We see and hear lots of claims about meat being ‘antibiotic free.’

Aug 08, 2017

We see and hear lots of claims about meat being ‘antibiotic free.’

Actually, all meat is antibiotic free. The Food Safety Inspection Service (FSIS) a branch of the United States Department of Agriculture (USDA) tests products to make sure they are free of antibiotic residues. Multiple checkpoints are used to ensure the meat entering the food chain is safe for consumers to eat.

The USDA does not allow meat processors to use the claim “antibiotic free” on package labels because it can be confusing to consumers as all meat products are antibiotic free. 

This is not to say animals have not been given antibiotics. Farmers and producers use antibiotics to help keep animals healthy. Antibiotics can be used to treat individually sick animals when illness occurs or some antibiotics are used to keep the whole herd healthy and prevent illness from affect the entire herd. They are a way to help sick animals, just like they are used when humans get sick. It is a humane way for producers to be able to take care of their sick animals and allow them to recover.

When a farmer gives an animal antibiotics they must stop the antibiotic for a specific amount of time before they are sent to market (a withdrawal time) to ensure the medicine has been completely metabolized by the animal’s body.

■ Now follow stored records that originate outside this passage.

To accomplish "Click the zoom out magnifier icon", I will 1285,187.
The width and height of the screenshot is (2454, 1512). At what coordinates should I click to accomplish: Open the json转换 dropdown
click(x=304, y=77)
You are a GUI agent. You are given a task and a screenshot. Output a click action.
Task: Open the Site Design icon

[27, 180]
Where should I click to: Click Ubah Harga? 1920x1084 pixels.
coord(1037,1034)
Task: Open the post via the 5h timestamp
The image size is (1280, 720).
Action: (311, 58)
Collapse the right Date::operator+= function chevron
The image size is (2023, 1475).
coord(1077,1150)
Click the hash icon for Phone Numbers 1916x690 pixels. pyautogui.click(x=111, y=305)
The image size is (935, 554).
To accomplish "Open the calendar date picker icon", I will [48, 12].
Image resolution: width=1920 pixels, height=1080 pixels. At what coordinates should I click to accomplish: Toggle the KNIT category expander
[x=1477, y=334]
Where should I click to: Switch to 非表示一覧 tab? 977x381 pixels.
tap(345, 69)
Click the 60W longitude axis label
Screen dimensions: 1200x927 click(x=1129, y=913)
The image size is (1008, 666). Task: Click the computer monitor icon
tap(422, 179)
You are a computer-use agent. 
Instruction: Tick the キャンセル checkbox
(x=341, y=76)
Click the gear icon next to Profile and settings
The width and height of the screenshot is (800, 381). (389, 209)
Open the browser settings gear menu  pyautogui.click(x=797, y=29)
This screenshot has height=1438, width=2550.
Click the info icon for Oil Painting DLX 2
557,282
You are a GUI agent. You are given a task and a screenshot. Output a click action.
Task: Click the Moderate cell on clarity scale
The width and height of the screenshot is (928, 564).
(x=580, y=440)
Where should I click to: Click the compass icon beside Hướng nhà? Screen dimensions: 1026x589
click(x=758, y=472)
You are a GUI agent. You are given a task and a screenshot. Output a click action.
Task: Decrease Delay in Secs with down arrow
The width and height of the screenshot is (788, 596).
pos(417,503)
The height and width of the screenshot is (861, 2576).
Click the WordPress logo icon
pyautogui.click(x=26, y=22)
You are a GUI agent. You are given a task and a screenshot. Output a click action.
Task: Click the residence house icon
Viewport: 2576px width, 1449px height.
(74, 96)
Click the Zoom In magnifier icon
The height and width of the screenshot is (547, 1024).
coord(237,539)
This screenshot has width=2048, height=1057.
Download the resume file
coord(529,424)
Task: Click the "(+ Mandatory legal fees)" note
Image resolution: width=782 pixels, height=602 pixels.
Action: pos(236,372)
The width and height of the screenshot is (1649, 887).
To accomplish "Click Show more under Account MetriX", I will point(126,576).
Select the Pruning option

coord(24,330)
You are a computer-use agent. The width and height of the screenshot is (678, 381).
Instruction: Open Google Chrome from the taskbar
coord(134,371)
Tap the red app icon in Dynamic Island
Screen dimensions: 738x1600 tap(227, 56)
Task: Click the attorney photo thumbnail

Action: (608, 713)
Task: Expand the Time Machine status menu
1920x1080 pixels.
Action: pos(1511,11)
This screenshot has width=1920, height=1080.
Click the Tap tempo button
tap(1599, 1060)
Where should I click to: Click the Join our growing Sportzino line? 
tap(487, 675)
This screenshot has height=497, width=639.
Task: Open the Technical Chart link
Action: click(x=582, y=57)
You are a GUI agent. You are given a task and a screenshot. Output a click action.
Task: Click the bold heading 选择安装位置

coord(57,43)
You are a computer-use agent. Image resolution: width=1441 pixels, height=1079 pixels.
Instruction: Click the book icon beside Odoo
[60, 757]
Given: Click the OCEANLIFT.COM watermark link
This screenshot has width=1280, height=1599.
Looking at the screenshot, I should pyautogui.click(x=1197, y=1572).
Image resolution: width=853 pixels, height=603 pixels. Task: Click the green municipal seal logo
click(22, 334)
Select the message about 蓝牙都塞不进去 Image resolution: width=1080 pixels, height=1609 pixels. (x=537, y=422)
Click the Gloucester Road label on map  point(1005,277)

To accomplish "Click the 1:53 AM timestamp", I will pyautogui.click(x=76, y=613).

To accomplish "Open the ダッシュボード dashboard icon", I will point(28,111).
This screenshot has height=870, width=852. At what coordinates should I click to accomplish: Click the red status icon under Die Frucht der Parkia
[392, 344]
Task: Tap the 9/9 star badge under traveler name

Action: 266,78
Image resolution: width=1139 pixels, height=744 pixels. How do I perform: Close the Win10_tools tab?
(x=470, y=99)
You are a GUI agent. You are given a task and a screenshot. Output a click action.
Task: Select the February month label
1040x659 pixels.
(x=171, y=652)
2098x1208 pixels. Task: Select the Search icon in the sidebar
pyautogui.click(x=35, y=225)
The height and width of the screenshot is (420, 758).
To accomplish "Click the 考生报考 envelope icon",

Failure of producers to comply with withdrawal times results in heavy fines and increased restrictions on subsequent animals that are sent to harvest. Meat products that test positive for residues are immediately removed from the food chain.

Labels such as “raised without antibiotics” or “no antibiotics administered” can be found on packages. This means that the animals were never given antibiotics in their lifetime. These allow consumers to make decisions based on how the animals were raised. All consumers should be aware that any meat products they purchase have tested to be free of antibiotics.